=== Begin Enclosure ===

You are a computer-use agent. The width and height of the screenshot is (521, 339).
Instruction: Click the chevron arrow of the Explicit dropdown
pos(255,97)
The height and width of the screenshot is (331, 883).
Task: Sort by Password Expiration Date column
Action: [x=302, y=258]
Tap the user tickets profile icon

=== End Enclosure ===
=== Begin Enclosure ===

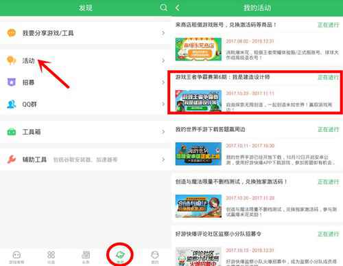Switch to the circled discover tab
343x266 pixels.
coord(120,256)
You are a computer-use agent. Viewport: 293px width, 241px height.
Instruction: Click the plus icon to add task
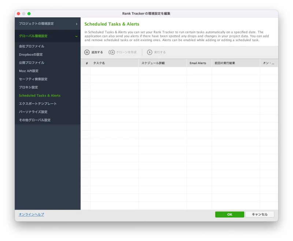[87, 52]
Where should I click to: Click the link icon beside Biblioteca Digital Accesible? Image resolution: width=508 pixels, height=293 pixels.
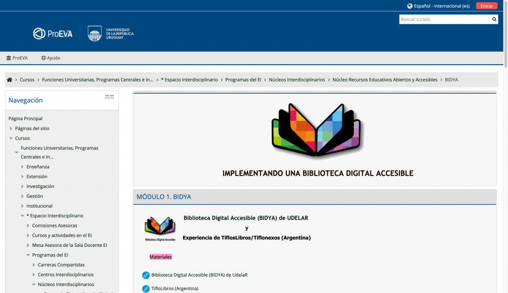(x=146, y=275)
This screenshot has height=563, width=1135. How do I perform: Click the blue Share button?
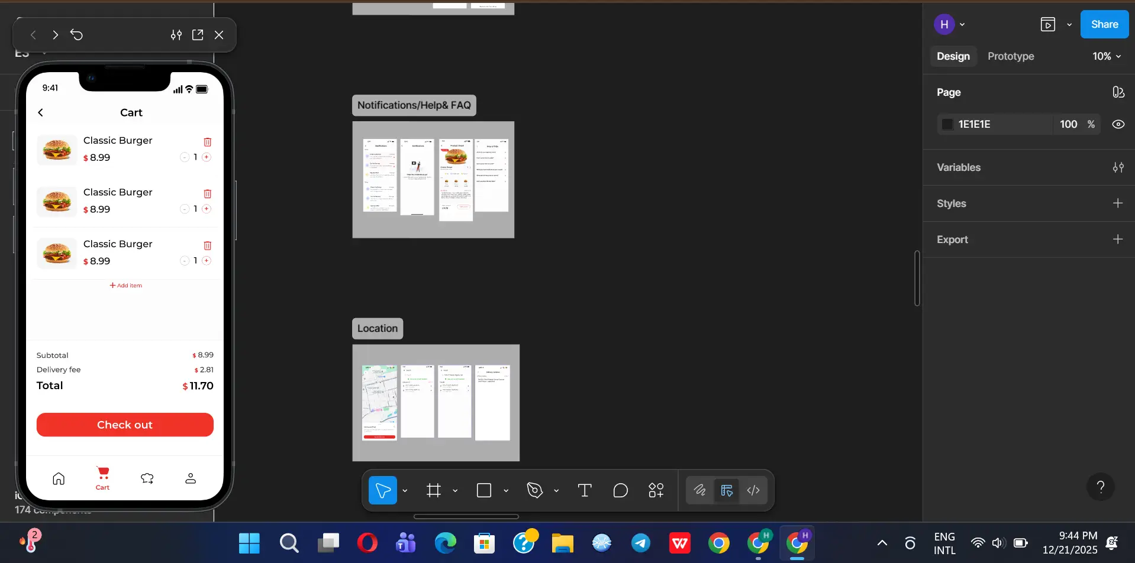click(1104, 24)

=== End Enclosure ===

Begin at the line that has "You are a computer-use agent. The" in the entries above; stop after the line that has "Tap the user tickets profile icon". Transcribe exactly those lines and no others.

Solved problem:
You are a computer-use agent. The width and height of the screenshot is (521, 339).
Instruction: Click the chevron arrow of the Explicit dropdown
pos(255,97)
The height and width of the screenshot is (331, 883).
Task: Sort by Password Expiration Date column
Action: [x=302, y=258]
Tap the user tickets profile icon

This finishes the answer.